As one of the organizers as well as the speaker at an academic conference, Abe delivered his presentation, titled “The Groundwork for Protecting Nature – From a Japanese Point of View”. In the public talk, the Japanese scholar focused on how to lay new groundwork for the protection of nature. He referred to the Japanese traditional view of nature and to some 17th century Japanese thinkers. Instead of supporting “cultural particularism”, he showed some similarities between Western and Japanese ways of philosophical thinking.
Abe argued that kids are not the sole and direct object of education. “Some of my friends work in big enterprises that may work against environmental protection. Their kids asked what their parents are doing to nature after learning [about environmentalism] from schools, which made my friends reflect. If children learn about nature, they will teach their parents. It could spread by kids and slowly change our society.”
Abe is an Associate Professor at the Graduate School of Human and Environmental Studies, Kyoto University in Japan, specializing in philosophy and environmental ethics.
Concerning nuclear pollution, Abe told the Times that no remarkable progress has been made in Japan, even though two years had passed. And he believed the “unpredictability” of nuclear impact is harmful to human beings, which could also be applied to the current nuclear threat from North Korea. “I worry that the future generation will suffer. The impact of nuclear pollution from natural disasters and from nuclear tests may vary at different levels, while they make no difference in harming human beings and nature,” he stated.

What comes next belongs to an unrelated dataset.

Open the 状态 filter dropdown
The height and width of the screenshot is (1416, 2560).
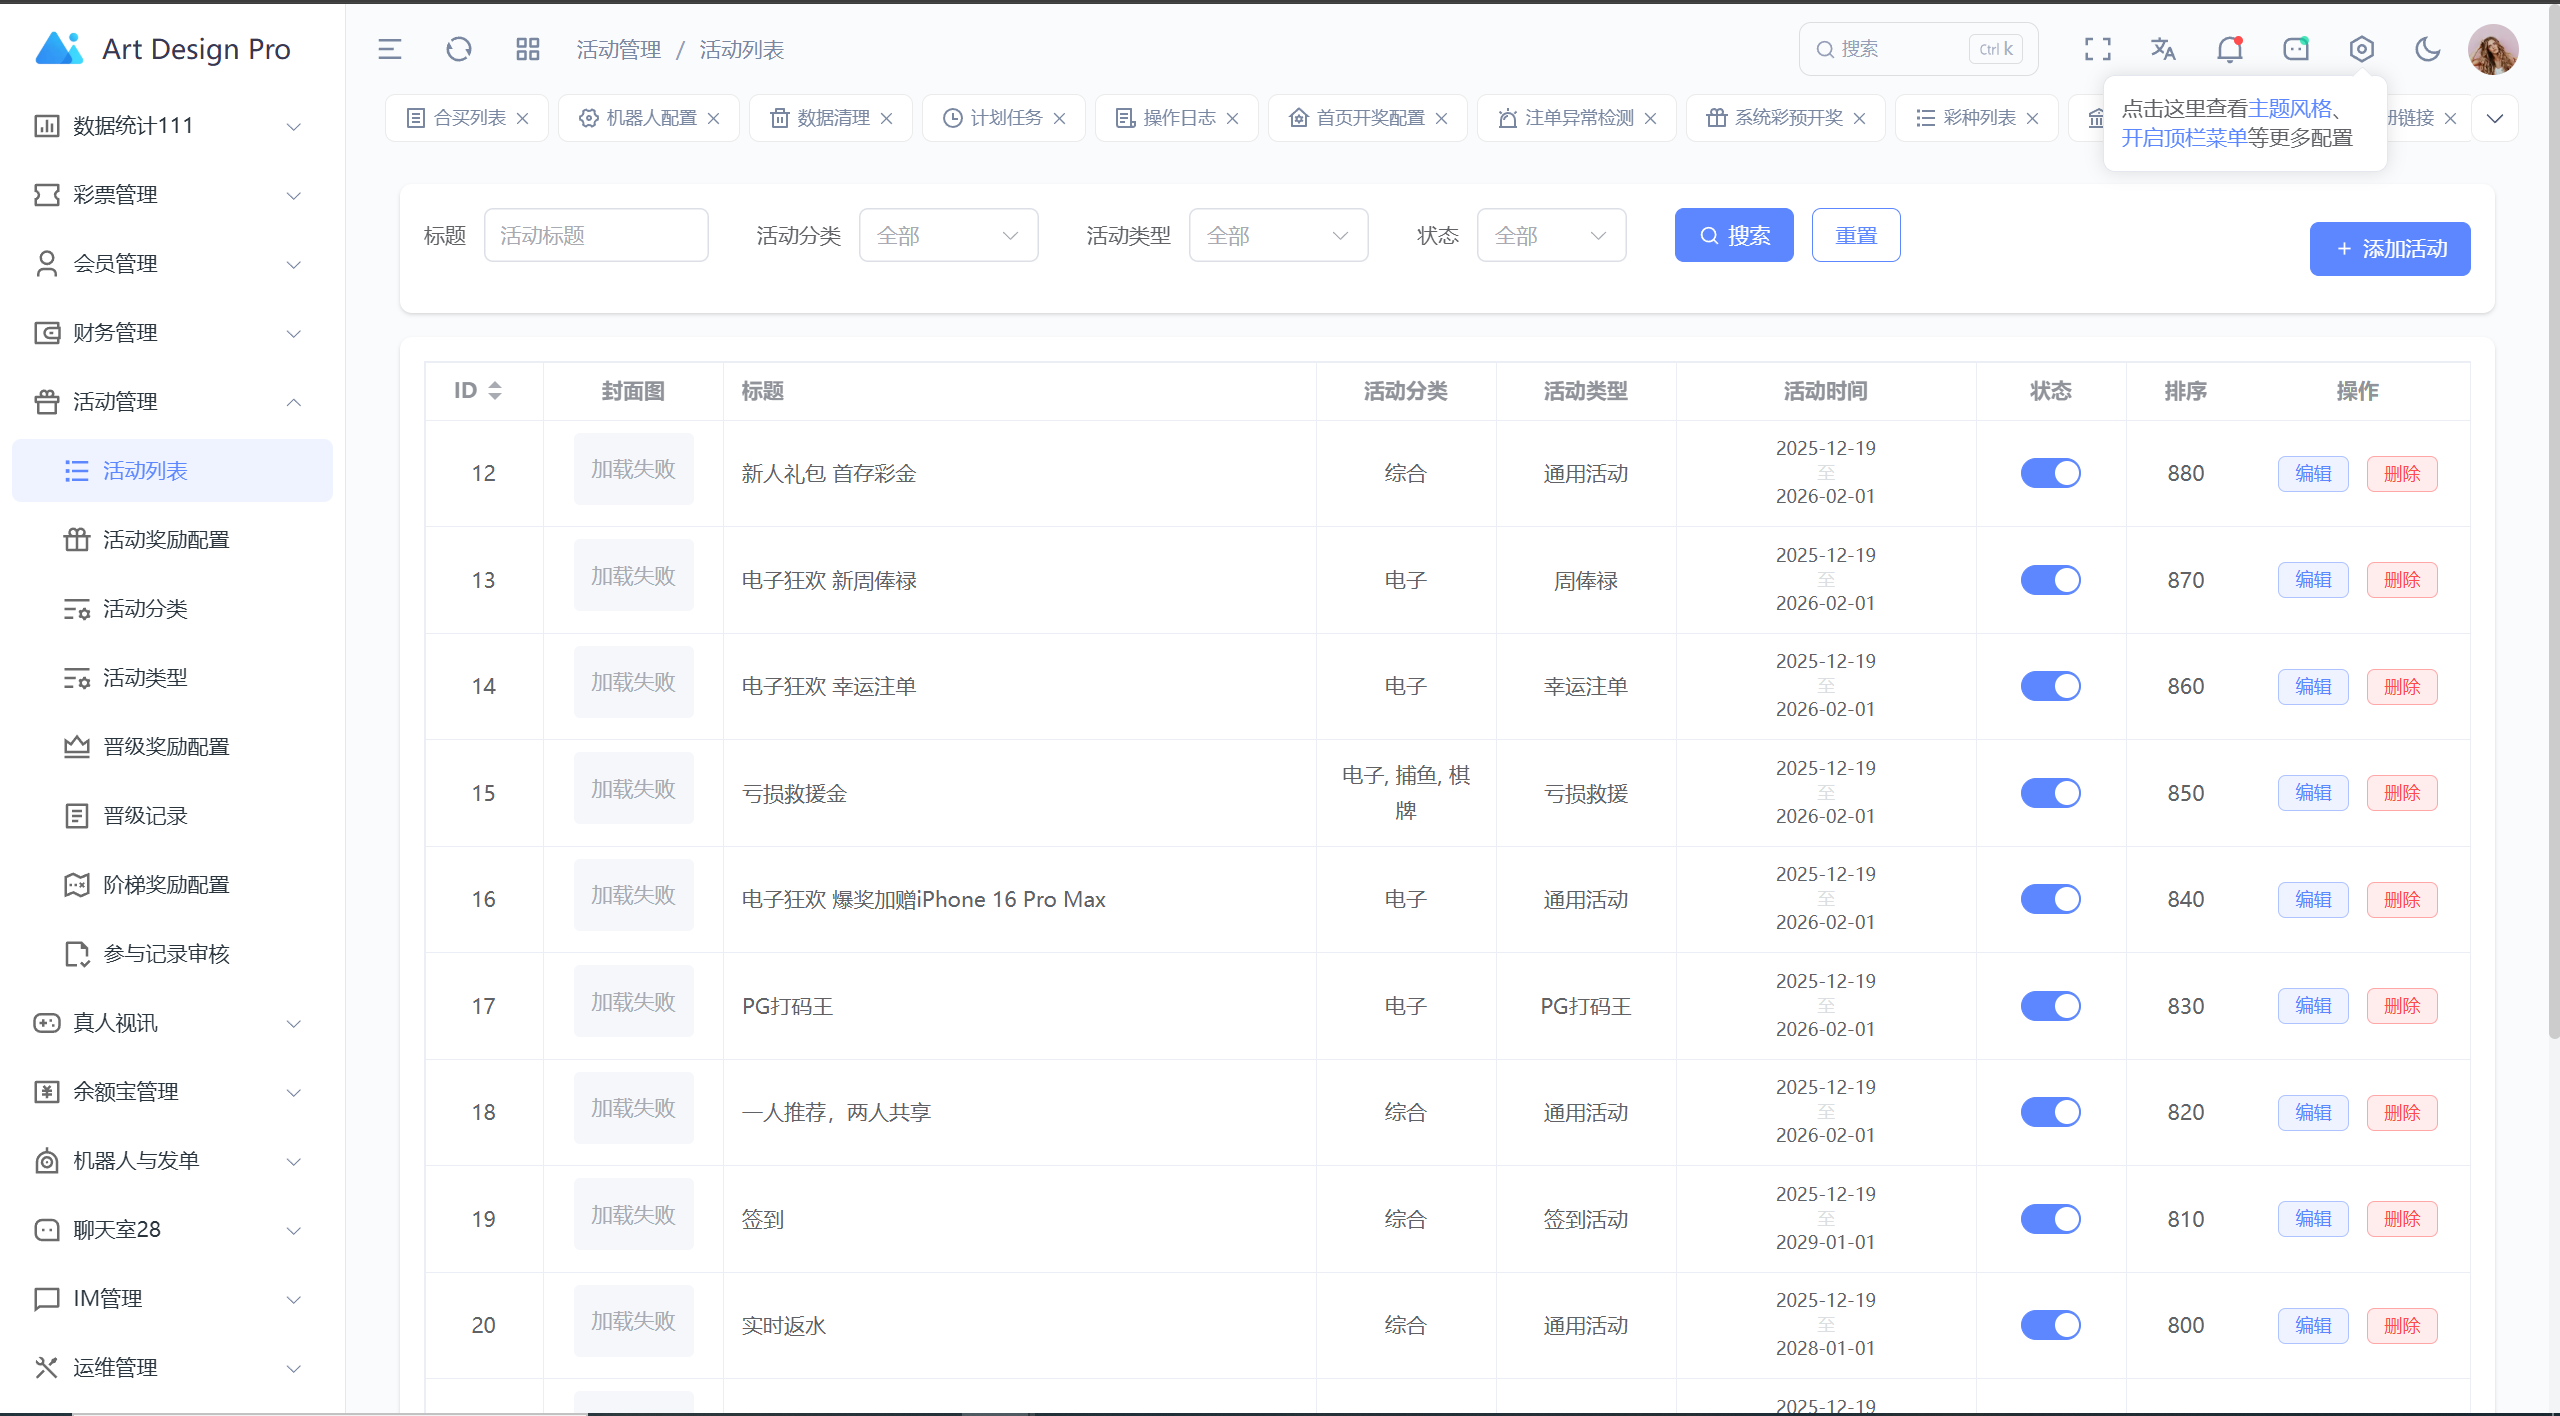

An academic forum entitled “Nature, Time, Responsibility” concluded yesterday at the Library of the University of Macau (UM). The three-day event, which began last Friday, examined the relationships among the three concepts comprising its title.  According to the organizer, irreparable environmental degradation, loss of biodiversity, and climate change confront us on a daily basis with moral questions.
Scholars from the United States were also speakers at yesterday’s conference. Trish Glazebrook, from the University of North Texas, shared the impact of wind power projects on a community in the Indian province of Andra Pradesh. By exhibiting some pictures she took, the scholar showed what climate change could do to people’s lifestyles.

ABE proposes recycling model

The Japanese are known as well-educated citizens who are doing well in terms of environmental protection. At least that’s how they’re presented in the media by classifying different types of waste. Hiroshi Abe, however, told the Times yesterday that not every place follows such habits; some just “throw it (garbage) away without classification,” just as in Macau. From the scholar’s point of view, recycling is not the best way to tackle the problem of rubbish. “Of course, I do not support just throwing it away. But neither  am I a supporter of waste recycling,” he told the Times. “If we are doing too well in recycling garbage, people will dispose of things without feeling guilty. But waste can not be 100 percent recycled,” he explained. What he proposed instead was the model of “small production – small consumption - small amount of garbage”. Admitting the model might be an ideal, Prof. Abe said for larger regions, such as China, they could execute it first in states, cities or smaller units.